I am trying to create a multi-threaded TCP server in python. When a new client is accepted, it goes to a new created thread. However, when earlier clients send data, it looks like the newly created thread intercept them, so that it look like from server side that only newer clients are speaking!
Here is my code:
Nbre = 1
class ClientThread(threading.Thread):
def __init__(self, channel, connection):
global Nbre
Nbre = Nbre + 1
print("This is thread "+str(Nbre)+" speaking")
self.channel = channel
self.connection = connection
threading.Thread.__init__(self)
def run(self):
print(connection[0]+':'+str(connection[1])+'<'+str(Nbre)'> Connected!')
try:
while True:
data = self.channel.recv(1024)
if data:
print(connection[0]+':'+str(connection[1])+'<'+str(Nbre)+'> '+str(data.strip('\n')))
else:
break
finally:
print(connection[0]+':'+str(connection[1])+'<'+str(Nbre)+'> Exited!')
self.channel.close()
server = socket.socket(socket.AF_INET, socket.SOCK_STREAM)
server.setsockopt(socket.SOL_SOCKET, socket.SO_REUSEADDR, 1)
server.bind(('', 4747))
server.listen(0)
while True:
channel, connection = server.accept()
ClientThread(channel, connection).start()
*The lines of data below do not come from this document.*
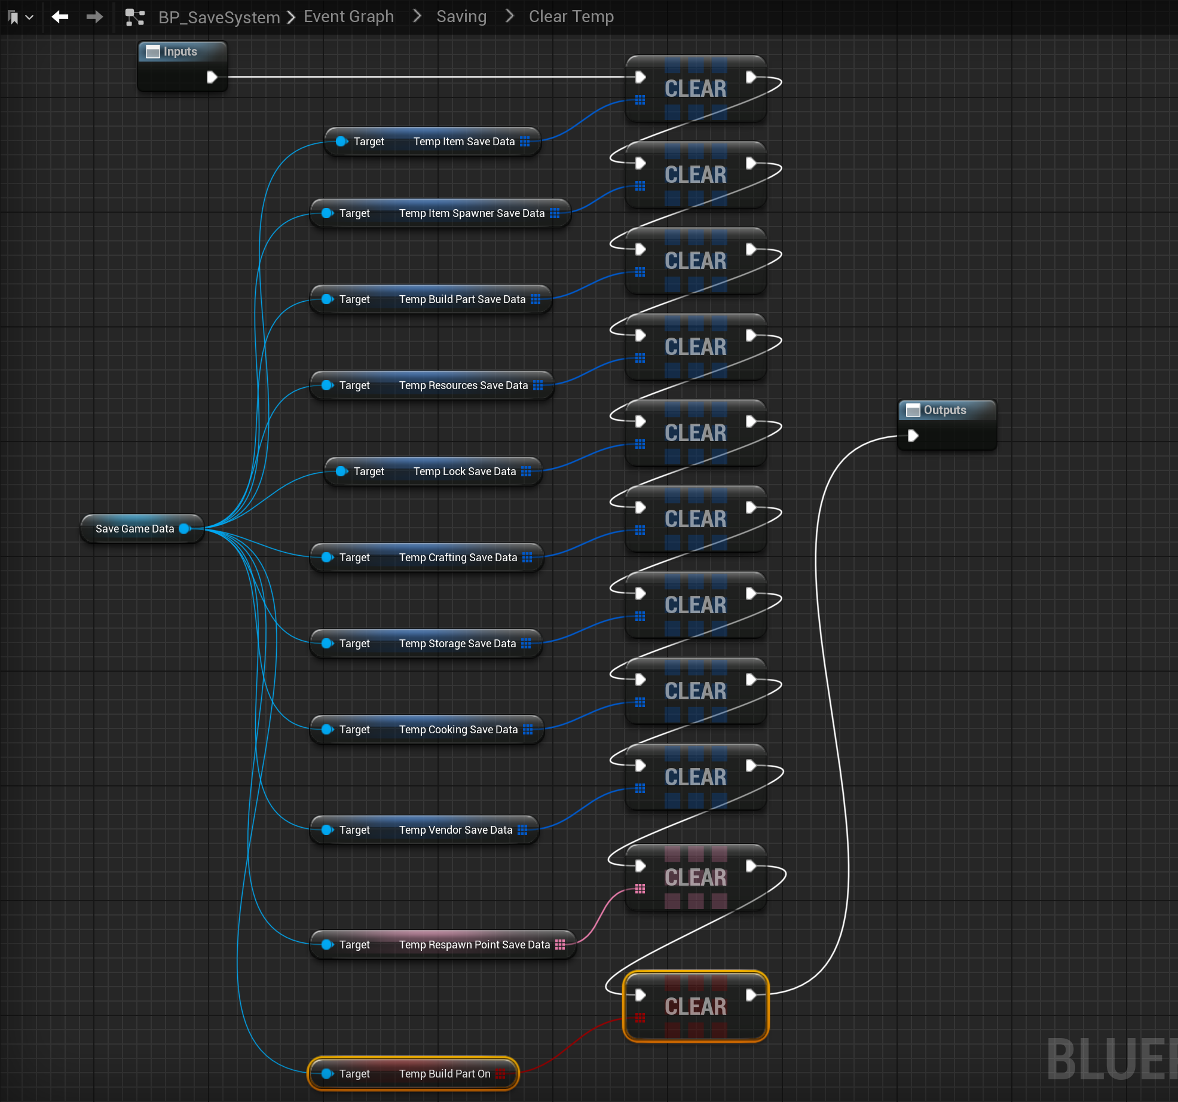The width and height of the screenshot is (1178, 1102).
Task: Click the Inputs node execution output pin
Action: tap(212, 77)
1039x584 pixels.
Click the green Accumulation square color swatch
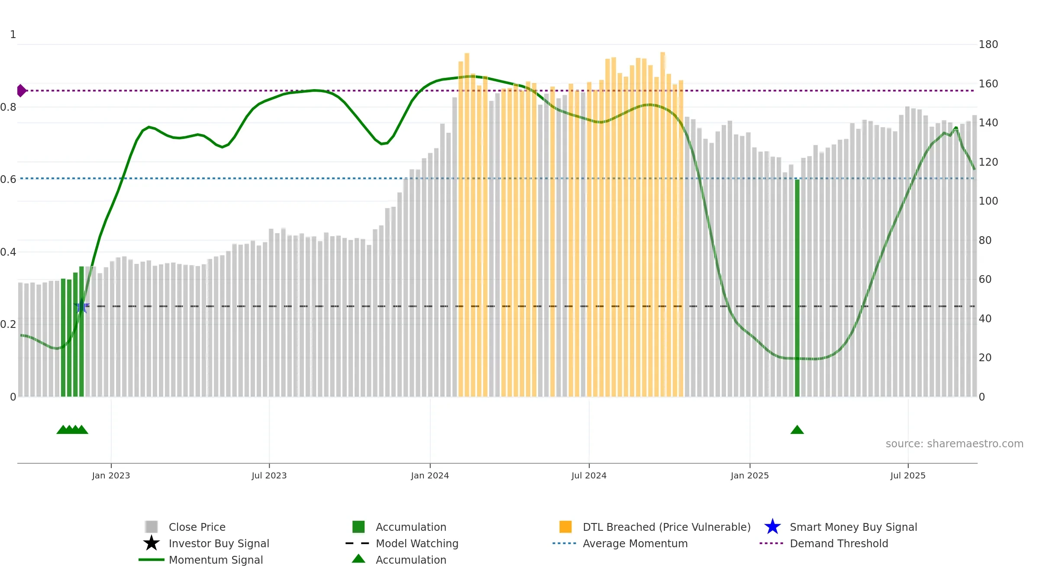[x=358, y=527]
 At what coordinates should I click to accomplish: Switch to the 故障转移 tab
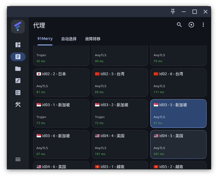[93, 39]
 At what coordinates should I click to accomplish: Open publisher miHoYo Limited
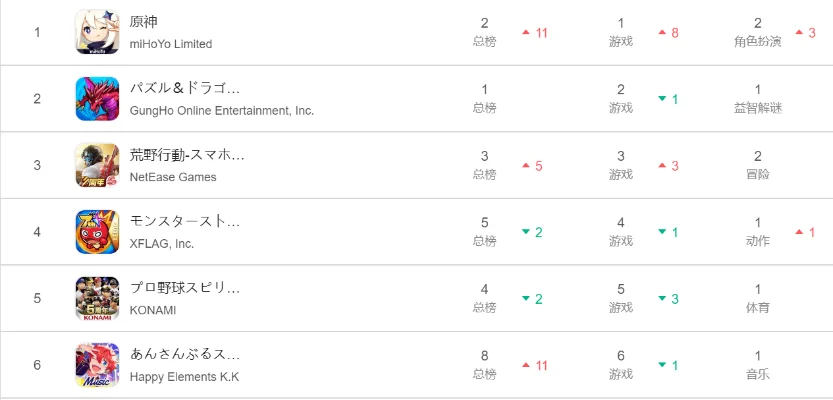[171, 44]
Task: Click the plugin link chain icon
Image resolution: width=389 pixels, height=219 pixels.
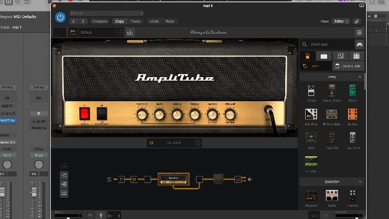Action: pyautogui.click(x=357, y=22)
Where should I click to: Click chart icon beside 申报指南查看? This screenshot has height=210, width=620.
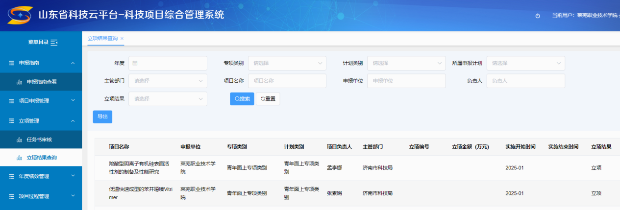19,82
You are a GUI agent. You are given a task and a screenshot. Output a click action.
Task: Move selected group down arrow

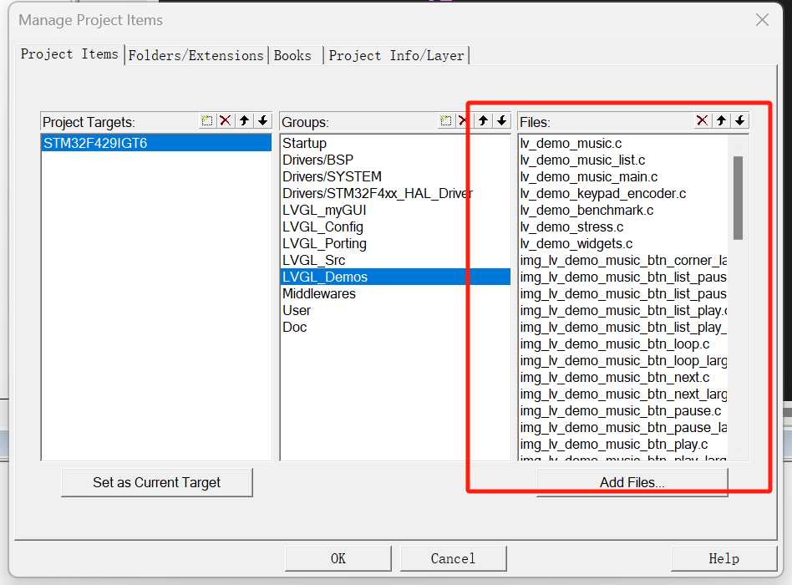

Here is what I got when launched and with telnet clients sending "Hello" for the first client, "Bonjour" for the second one :
$ python simple_thread.py
This is thread 2 speaking # new connection
127.0.0.1:33925> Connected!
127.0.0.1:33925<2> hello
This is thread 3 speaking # new connection
127.0.0.1:33926> Connected!
127.0.0.1:33926<3> Bonjour # last connected says "Bonjour" (ok here)
127.0.0.1:33926<3> hello # first connected re-send "hello" but in thread 3?!
Why is secondly sent "hello" not poping from thread 2? And how to make it happened, so that I can reply from server side to the appropriate client?